Pour le jour de lancement de son augmentation de capital réservée de 5,5 milliards d’euros, la Société Générale a signé la pire performance du CAC 40. Une chute de 2,28 % qui a ramené le titre à 65,08 euros dans de gros volumes, après détachement du droit préférentiel de souscription (DPS). Sur ce dernier, les échanges ont été nourris pour le premier jour de cotation, puisque 62 millions de DPS ont changé de main (pour une clôture à 4,10 euros, en baisse de près de 10 %), soit plus de 13 % des droits en circulation. Difficile toutefois d’en tirer des conclusions sur l’intérêt des investisseurs pour l’offre, une grosse partie de ces volumes étant liée à des opérations d’arbitrage.

La glissade de l’action Société Générale depuis quelques jours (-10,8 % en cinq séances) trouve en revanche des explications. « On voit s’envoler une partie de la prime spéculative qui avait soutenu le titre. Certains avaient envisagé une offre avant le début de l’augmentation de capital. Or, les candidats les plus sérieux ne semblent pas en lice », souligne un analyste sous couvert d’anonymat. Baudouin Prot, le directeur général de BNP Paribas, s’est borné mercredi à juger « complexe » un rachat de la Société Générale, signalant par là-même sa réticence devant l’hypothèse d’une offre hostile.

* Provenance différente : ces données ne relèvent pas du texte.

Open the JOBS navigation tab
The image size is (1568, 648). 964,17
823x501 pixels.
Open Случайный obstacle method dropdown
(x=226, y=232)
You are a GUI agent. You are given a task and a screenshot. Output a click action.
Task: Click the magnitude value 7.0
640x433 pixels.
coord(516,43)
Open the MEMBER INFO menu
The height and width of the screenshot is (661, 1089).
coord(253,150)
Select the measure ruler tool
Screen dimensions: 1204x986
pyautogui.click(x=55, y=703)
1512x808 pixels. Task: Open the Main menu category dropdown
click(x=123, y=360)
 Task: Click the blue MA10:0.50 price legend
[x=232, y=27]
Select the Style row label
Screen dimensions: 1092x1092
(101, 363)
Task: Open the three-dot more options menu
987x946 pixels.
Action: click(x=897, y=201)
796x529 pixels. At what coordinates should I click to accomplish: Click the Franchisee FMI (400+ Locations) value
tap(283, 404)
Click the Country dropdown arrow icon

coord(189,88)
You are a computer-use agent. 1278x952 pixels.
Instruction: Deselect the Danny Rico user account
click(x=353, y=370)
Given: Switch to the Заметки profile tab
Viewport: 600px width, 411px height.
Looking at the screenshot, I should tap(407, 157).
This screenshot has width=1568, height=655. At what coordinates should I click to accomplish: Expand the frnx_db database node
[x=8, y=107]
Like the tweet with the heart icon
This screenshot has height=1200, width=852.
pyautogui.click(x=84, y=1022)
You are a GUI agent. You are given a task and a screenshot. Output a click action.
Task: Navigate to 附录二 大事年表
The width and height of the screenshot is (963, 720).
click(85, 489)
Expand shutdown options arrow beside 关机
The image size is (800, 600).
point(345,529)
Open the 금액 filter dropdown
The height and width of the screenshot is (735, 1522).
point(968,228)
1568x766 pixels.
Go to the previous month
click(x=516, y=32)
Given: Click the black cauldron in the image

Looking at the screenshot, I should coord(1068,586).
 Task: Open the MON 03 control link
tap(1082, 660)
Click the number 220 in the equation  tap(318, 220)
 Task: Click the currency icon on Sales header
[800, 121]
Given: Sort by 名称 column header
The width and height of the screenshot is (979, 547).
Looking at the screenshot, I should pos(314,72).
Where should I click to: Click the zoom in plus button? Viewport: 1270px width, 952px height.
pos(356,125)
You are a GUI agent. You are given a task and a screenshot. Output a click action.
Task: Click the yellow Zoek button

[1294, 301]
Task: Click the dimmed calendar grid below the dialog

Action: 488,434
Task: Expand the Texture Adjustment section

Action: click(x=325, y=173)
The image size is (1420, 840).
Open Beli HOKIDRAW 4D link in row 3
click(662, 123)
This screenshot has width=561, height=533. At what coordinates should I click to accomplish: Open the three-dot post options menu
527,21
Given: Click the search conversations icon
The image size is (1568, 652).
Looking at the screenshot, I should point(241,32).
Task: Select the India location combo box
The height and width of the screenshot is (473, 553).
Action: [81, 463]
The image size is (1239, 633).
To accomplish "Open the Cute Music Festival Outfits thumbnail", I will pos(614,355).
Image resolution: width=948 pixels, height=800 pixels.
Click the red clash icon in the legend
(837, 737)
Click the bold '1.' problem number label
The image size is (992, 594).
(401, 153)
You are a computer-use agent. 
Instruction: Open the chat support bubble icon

Et l’italien UniCredit ne cesse de répéter qu’il n’est pas intéressé par la banque de La Défense.

Les comptes annuels publiés hier par la Société Générale peuvent aussi inviter les investisseurs à la circonspection. Si la banque a confirmé sa prévision de résultat net à 947 millions d’euros (-82 %) en 2007, ainsi que les pertes de trading et les provisions précédemment annoncées, 2008 s’annonce comme une année de transition. La banque de financement et d’investissement (BFI) s’apprête à vivre un premier semestre en retrait, en raison du renforcement des contrôles et des limites aux prises de risques que l’affaire Jérôme Kerviel et les turbulences des marchés rendent nécessaire.

Et SGAM, la filiale de gestion, qui a dû assurer la liquidité de certains fonds monétaires pour un coût de 276 millions d’euros, s’attend à de nouvelles charges. « Le rachat d’actifs des fonds SGAM investis dans des sous-jacents de type crédit pourrait se prolonger au cours du premier semestre 2008 et, compte tenu de la situation des marchés de crédit, entraîner de nouvelles décotes de valorisation », admet la banque.